== What to produce ==
From the data below, copy exactly the lines that lie between the one holding "Još vijesti (103, 2022)" and the one holding "[HNL] (109, 1227)", including both, and nothing more.

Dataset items
┄┄┄┄┄┄

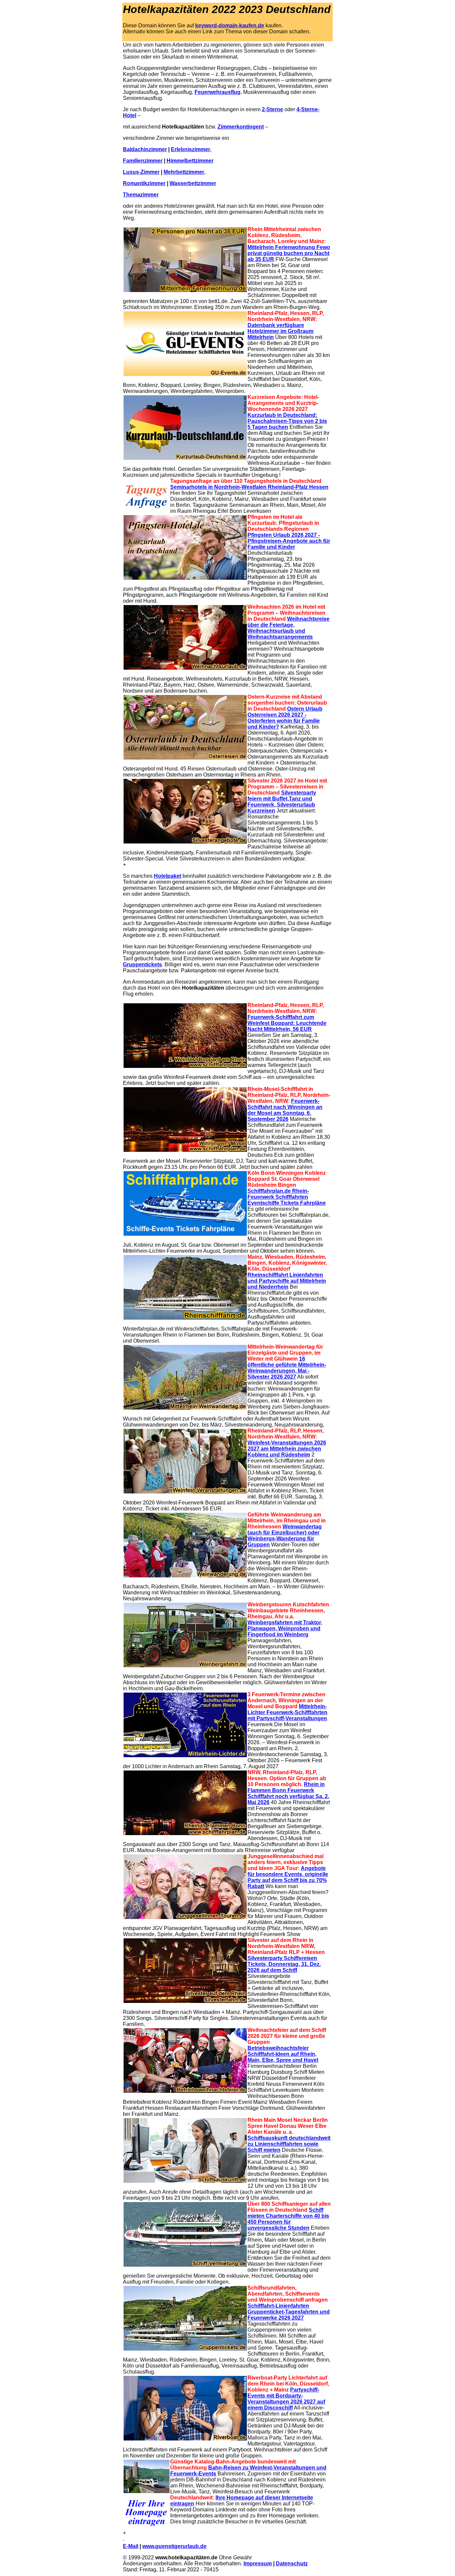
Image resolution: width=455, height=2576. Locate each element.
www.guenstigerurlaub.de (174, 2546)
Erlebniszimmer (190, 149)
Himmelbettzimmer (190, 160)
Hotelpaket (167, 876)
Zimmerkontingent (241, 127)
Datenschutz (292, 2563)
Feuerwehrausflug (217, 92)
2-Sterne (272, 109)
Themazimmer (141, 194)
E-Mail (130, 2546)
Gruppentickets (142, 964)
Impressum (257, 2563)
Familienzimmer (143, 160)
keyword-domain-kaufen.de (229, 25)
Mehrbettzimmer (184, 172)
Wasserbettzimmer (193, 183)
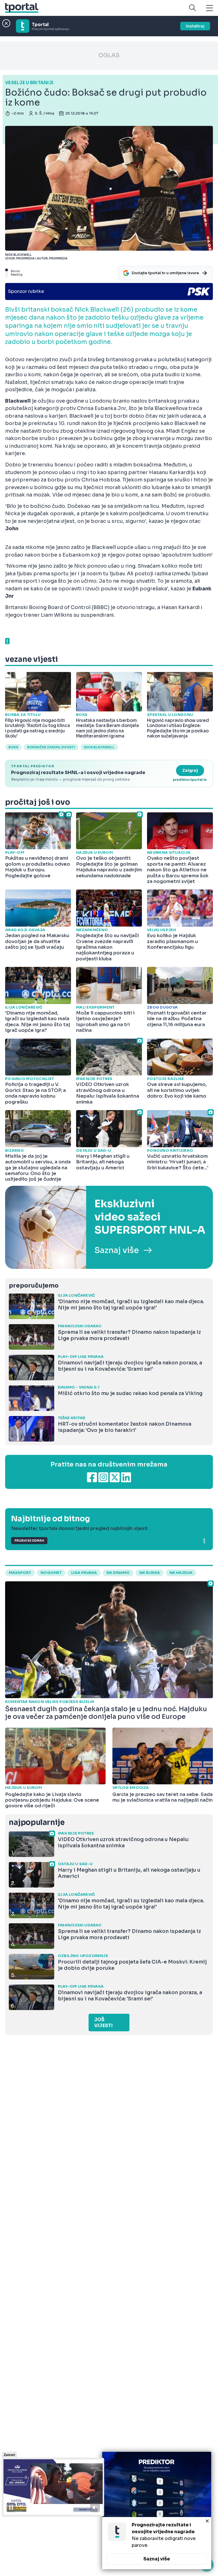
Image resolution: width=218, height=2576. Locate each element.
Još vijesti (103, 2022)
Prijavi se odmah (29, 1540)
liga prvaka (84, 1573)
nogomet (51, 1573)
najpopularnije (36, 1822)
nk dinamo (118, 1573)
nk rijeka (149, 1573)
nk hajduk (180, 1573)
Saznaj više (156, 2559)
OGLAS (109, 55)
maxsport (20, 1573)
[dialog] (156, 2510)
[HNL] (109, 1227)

┄┄┄┄┄┄

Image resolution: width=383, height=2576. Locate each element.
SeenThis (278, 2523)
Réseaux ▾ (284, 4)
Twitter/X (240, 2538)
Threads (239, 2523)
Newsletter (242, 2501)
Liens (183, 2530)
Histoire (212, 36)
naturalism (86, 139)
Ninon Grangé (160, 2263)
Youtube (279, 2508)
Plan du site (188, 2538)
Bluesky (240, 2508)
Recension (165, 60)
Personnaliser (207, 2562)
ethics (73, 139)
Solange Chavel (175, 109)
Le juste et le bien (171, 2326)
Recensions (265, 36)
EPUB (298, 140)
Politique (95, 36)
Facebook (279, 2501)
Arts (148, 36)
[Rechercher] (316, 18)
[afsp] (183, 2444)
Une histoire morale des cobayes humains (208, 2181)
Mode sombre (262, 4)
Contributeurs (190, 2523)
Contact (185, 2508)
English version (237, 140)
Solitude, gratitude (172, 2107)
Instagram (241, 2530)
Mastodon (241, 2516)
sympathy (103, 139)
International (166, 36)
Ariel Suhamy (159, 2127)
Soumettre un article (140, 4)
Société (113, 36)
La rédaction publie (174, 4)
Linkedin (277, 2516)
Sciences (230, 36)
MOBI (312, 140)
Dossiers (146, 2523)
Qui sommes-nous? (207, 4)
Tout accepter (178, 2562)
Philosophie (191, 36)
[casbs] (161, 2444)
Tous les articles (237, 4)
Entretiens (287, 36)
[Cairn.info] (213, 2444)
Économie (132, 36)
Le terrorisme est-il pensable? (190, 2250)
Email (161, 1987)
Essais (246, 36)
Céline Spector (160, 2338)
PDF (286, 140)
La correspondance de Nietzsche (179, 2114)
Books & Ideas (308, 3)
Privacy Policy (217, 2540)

┄┄┄┄┄┄

== Answer to this problem ==
Još vijesti (103, 2022)
Prijavi se odmah (29, 1540)
liga prvaka (84, 1573)
nogomet (51, 1573)
najpopularnije (36, 1822)
nk dinamo (118, 1573)
nk rijeka (149, 1573)
nk hajduk (180, 1573)
Saznaj više (156, 2559)
OGLAS (109, 55)
maxsport (20, 1573)
[dialog] (156, 2510)
[HNL] (109, 1227)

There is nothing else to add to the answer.